Diagnosis of Encephalitis
Encephalitis diagnosis is based on the following:
- Medical history (including recent exposure to insects, travel, personality changes, and contact with unusual animals or illnesses)
- Neurological examination
- Blood and urine tests
- Imaging tests (e.g., CT scan, MRI scan, EEG)
- Spinal tap
A neurological exam is performed to evaluate mental status, detect neurological problems such as motor dysfunction and seizures, and help determine which area of the brain is affected.
Blood and urine tests are used to isolate and identify viruses. Enzyme-linked immunosorbent assays (ELISA), including IgM-capture ELISA (MAC-ELISA) and IgG ELISA, can identify viruses that cause encephalitis soon after infection. Polymerase chain reaction (PCR) can identify small amounts of viral DNA.
Computed tomography (CT scan) and magnetic resonance imaging (MRI scan) produce computer images of the brain and are used to detect abnormalities such as swelling (edema) and bleeding (hemorrhage). MRI is able to detect abnormalities earlier in the course of the infection.

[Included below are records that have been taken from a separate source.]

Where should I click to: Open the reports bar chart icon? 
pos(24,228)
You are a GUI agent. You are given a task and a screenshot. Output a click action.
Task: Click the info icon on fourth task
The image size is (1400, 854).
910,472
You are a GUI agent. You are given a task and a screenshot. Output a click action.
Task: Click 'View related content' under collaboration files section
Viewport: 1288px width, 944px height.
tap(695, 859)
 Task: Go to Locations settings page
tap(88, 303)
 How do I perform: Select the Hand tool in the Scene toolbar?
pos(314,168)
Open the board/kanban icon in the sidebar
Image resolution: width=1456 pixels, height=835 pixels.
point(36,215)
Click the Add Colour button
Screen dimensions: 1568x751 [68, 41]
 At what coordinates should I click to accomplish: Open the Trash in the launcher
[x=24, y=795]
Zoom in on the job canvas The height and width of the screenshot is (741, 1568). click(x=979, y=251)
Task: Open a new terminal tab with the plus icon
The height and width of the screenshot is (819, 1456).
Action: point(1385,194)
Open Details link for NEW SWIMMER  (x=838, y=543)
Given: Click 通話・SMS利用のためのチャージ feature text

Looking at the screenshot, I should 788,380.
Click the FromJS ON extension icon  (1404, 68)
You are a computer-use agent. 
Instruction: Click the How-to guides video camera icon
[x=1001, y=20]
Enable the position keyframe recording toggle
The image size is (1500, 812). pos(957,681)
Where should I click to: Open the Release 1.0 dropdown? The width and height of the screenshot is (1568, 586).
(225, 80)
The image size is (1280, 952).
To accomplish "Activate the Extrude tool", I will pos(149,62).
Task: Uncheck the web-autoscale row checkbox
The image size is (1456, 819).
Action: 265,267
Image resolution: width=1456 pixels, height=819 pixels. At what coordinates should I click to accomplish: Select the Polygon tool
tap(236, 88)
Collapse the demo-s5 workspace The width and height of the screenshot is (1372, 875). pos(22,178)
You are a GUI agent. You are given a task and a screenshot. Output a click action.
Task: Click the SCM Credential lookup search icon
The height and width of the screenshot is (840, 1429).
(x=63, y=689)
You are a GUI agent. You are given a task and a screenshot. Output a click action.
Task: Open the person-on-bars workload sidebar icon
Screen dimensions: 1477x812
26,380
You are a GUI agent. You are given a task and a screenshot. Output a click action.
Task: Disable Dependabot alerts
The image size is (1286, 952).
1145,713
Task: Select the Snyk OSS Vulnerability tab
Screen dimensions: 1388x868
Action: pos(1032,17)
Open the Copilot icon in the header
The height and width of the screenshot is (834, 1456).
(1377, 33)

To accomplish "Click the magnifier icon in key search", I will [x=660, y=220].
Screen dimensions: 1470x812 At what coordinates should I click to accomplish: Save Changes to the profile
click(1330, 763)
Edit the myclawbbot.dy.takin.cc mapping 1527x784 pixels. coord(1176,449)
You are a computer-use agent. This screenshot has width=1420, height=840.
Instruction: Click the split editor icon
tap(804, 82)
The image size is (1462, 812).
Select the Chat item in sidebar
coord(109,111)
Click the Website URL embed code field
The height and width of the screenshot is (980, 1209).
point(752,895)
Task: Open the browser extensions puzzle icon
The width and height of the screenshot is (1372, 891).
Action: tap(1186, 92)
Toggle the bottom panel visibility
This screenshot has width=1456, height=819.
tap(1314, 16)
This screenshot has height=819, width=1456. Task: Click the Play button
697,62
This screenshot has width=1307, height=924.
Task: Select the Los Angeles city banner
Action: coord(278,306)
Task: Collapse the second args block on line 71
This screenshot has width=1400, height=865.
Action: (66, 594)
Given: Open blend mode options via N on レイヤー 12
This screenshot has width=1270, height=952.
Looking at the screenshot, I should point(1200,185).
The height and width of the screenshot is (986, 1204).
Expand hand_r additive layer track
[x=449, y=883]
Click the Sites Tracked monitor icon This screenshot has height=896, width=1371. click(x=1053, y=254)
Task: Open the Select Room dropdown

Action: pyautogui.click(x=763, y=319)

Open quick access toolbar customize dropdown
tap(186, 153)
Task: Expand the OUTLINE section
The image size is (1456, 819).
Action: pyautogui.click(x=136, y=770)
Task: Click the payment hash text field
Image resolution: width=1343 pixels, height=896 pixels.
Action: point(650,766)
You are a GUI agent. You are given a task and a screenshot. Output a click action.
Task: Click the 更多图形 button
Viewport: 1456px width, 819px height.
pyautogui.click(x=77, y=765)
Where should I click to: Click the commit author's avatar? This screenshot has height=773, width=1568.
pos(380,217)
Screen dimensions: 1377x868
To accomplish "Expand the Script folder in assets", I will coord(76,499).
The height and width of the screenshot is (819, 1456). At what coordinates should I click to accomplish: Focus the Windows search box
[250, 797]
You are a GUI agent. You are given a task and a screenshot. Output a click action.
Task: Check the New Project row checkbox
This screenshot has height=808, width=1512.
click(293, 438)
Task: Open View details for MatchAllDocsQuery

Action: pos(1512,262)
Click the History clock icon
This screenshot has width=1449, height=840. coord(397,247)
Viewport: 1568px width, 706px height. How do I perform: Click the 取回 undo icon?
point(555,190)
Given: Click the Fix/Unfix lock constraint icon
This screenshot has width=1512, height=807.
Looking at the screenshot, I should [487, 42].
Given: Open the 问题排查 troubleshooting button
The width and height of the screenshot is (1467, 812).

Electroencephalogram (EEG) involves placing electrodes on the scalp to record and analyze electrical activity in the brain. Wave patterns can suggest seizure disorder or a specific viral infection, such as herpesvirus.
Spinal tap, or lumbar puncture, is performed to detect signs of infection in cerebrospinal fluid and help make a diagnosis. In this procedure, a needle is inserted between two lower spine (lumbar) vertebrae, cerebrospinal fluid is collected, and the fluid is analyzed for elevated white blood cell counts, blood, and the presence of virus.
Treatment for encephalitis depends on the cause. Some cases of viral encephalitis can be treated successfully if medication is started as soon as possible.
If herpes simplex encephalitis is suspected, antiviral medication such as acyclovir (Zovirax®) or ribavirin (Virazole®) is often administered immediately to improve chances for recovery and prevent complications. Side effects of these medications include nausea, vomiting, and headache. Treatment for viral encephalitis also includes palliative care.
There is no cure for arboviral encephalitis and the goal of treatment is to relieve symptoms (palliative). Palliative care may include intravenous fluids (to prevent dehydration), antibiotics (to prevent secondary infections), and other medications (to prevent complications). Diuretics (e.g., furosemide, mannitol) may be administered to reduce intracranial pressure and benzodiazepines (e.g., lorazepam [Ativan®]) may be administered to prevent seizures.
Prognosis depends on the type of encephalitis, the patient's age, overall health, and status of the immune system. Encephalitis caused by rabies, eastern equine encephalitis, Japanese encephalitis, and untreated viral encephalitis caused by herpesvirus carry a high risk for serious neurological damage and death. The prognosis is worse in very young patients, elderly patients, and patients with compromised immune systems.
Acute disseminated encephalitis and encephalitis caused by rabies infection is often fatal. Rabies is transmitted through the bite of an infected animal and there is no cure once symptoms have developed.
In areas where arboviral encephalitis is prevalent, insecticide spraying may be used to control outbreaks. Wearing insect repellent and avoiding outdoor activities when mosquitoes are active may also be helpful.
A vaccine for Japanese encephalitis is available in the United States. People traveling to areas of the world where this disease is prevalent should be vaccinated. A vaccine for tick-borne encephalitis is available in Europe.
Administering antiviral medication (e.g., acyclovir) as soon as possible when encephalitis caused by herpes virus is suspected may prevent serious neurological complications.